Aziraphale barely refrains from banging his head against the wall – it’s pounding after Crowley’s blow as it is. He can’t give up, he promised. He has one hope left: that he will be able to figure out the plan, will be able to bring back the former Crowley. Yes, that hope was growing dimmer every day, but what kind of angel would he be if he stopped believing?

They never talked about their feelings. They simply started seeing each other more, having more embraces, more kisses, and, eventually, more sex as well. They even decided to move in together without even really planning it with each other.

_“I’m going to move these books. I can’t stand the thought of something happening to them.”_

_“__A_ _library_ _then__?” __Crowley_ _shrugs__. “__A_ _library__, __a_ _greenhouse__, __and_ _an_ _indecently_ _huge_ _bedroom__?”_

_“And an indecently huge bedroom,” Aziraphale nods and smiles. “I was thinking in the countryside.” _

_“I’ll look at the options out there.” _

And a week later they were already stepping across the threshold of a new house – their home. A spacious living room, a magnificent garden (Crowley planted an apple tree in its very center and refused to comment on it), an enormous bed in the master bedroom, and lots of light. It was a house filled with warmth, memories and life: a book left on the coffee table, a sketch of Mona Lisa on the wall, a soft old armchair in Aziraphale’s office, next to a floor lamp, a luxurious throne in Crowley’s office – a new life filled with old habits.
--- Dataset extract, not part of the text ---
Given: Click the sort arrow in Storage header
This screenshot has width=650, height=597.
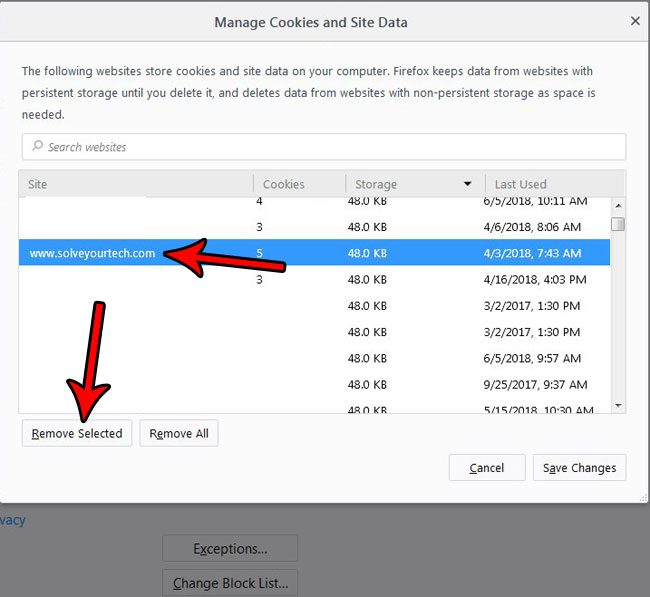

Absently, Aziraphale traces the deep scratches on his thighs and remembers how Crowley would lay with his head on Aziraphale’s lap in the garden, and Aziraphale would run his fingers through his hair and read aloud his favorite passages from books, and Crowley would fall asleep, lulled by tender touches, the sun and the quiet voice.  
He remembers how they used to go to the movies – something about superheroes. Aziraphale never did get into it, so he doesn’t really remember the plot. But he does remember how hard Crowley would squeeze his palm during the most intense moments, and how, after one of the main characters died at the end, he stayed silent all the way home, and Aziraphale thought it was all terribly touching. 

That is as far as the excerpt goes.